Miró hacia abajo; las luces, débiles, agitándose como fuegos fatuos, estaban ya lejos. Se deslizó hacia abajo por la cuerda y partió en su persecución, corriendo con largos y elásticos pasos. Un solo pensamiento ocupaba su mente, una desesperada esperanza antes que un plan: aislar a una de las figuras oscuras y, de alguna forma, obligarle a que le condujera a la superficie. Sobre su cabeza ardía el primero de los débiles botones azules, arrojando una ligera luminosidad parecida a la luz de una luna, pero suficiente para mostrar el camino que serpenteaba entre las prominencias rocosas que surgían alternativamente de ambos lados.

No tardó en divisar de nuevo a las cuatro formas que avanzaban lentamente, investigando los pasadizos a ambos lados de una forma vacilante, perpleja. Reith empezó a sentir una loca exultación, como si estuviera ya muerto y en consecuencia fuera invulnerable. Pensó en recoger una piedra y arrojársela a las oscuras figuras... ¡Histeria! Instantáneamente, aquel pensamiento lo serenó. Si quería sobrevivir, tenía que dominarse.

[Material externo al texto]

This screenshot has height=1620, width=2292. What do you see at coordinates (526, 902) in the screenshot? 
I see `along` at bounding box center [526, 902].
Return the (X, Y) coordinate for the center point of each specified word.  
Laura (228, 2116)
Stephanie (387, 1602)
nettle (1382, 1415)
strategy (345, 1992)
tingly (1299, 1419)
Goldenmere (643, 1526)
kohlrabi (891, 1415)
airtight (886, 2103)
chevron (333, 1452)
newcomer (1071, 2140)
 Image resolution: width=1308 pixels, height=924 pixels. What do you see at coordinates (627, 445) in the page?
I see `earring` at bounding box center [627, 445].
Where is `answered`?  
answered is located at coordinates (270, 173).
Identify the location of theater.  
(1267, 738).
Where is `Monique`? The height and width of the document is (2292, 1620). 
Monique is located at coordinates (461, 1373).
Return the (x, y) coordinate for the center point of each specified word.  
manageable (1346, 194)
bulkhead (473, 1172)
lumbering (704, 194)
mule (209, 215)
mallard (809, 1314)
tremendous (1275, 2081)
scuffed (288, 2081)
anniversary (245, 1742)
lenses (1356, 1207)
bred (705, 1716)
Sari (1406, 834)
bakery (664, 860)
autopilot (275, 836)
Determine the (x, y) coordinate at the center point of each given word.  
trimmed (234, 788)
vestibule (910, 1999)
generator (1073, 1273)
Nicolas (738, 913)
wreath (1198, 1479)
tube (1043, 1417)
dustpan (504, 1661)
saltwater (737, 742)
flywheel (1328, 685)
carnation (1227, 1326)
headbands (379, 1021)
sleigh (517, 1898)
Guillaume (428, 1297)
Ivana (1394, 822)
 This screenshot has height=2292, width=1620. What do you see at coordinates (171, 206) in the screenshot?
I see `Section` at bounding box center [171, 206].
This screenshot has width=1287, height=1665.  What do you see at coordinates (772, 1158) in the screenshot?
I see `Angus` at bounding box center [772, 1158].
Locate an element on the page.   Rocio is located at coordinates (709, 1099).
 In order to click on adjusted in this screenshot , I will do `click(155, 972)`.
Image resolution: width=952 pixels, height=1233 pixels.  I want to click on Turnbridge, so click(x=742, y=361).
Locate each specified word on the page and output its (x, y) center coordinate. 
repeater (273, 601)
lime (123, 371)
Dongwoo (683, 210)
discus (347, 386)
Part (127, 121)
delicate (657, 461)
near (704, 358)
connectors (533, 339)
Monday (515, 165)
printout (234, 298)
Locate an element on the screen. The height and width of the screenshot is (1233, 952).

Las cuatro formas avanzaban con una intranquila deliberación, susurrando y murmurando entre ellas. Saltando de una bolsa de sombras a otra, Reith se les acercó tanto como creyó prudente, preparado para el caso de que uno de ellos se distanciara de los demás. Excepto un breve atisbo en las mazmorras de Pera, nunca había visto a un Pnume. Ésos, por lo que Reith podía ver de sus posturas y forma de andar, parecían humanos.

El pasadizo se abrió a una caverna de paredes casi intencionadamente mal desbastadas... o quizá aquella tosquedad ocultaba una delicadeza más allá de la comprensión de Reith, como en el caso de un saliente de cuarzo que asomaba a un lado mostrando un resplandor de cristales de pirita.

El lugar parecía un cruce, un nudo de comunicaciones, un punto importante del que partían otros tres corredores. Una zona en el centro había sido pavimentada con pulidas losas de piedra; una luz un poco más intensa que la de la caverna brotaba de una serie de gránulos en las rocas sobre sus cabezas.

Un quinto individuo estaba de pie, inmóvil, a un lado; como los demás, llevaba una capa negra y un sombrero negro de ala ancha. Reith, pegándose al suelo como una cucaracha, se deslizó hacia una bolsa de profunda oscuridad cerca de la cámara. El quinto individuo era también un Pnumekin; Reith pudo ver su largo rostro, blanco, frío a impasible. Por un momento pareció no reparar en los otros cuatro y éstos a su vez no parecieron verle, un curioso ritual de indiferencia mutua que despertó el interés de Reith. Gradualmente, los cinco fueron juntándose, sin que ninguno de ellos pareciera mirar directamente a los otros.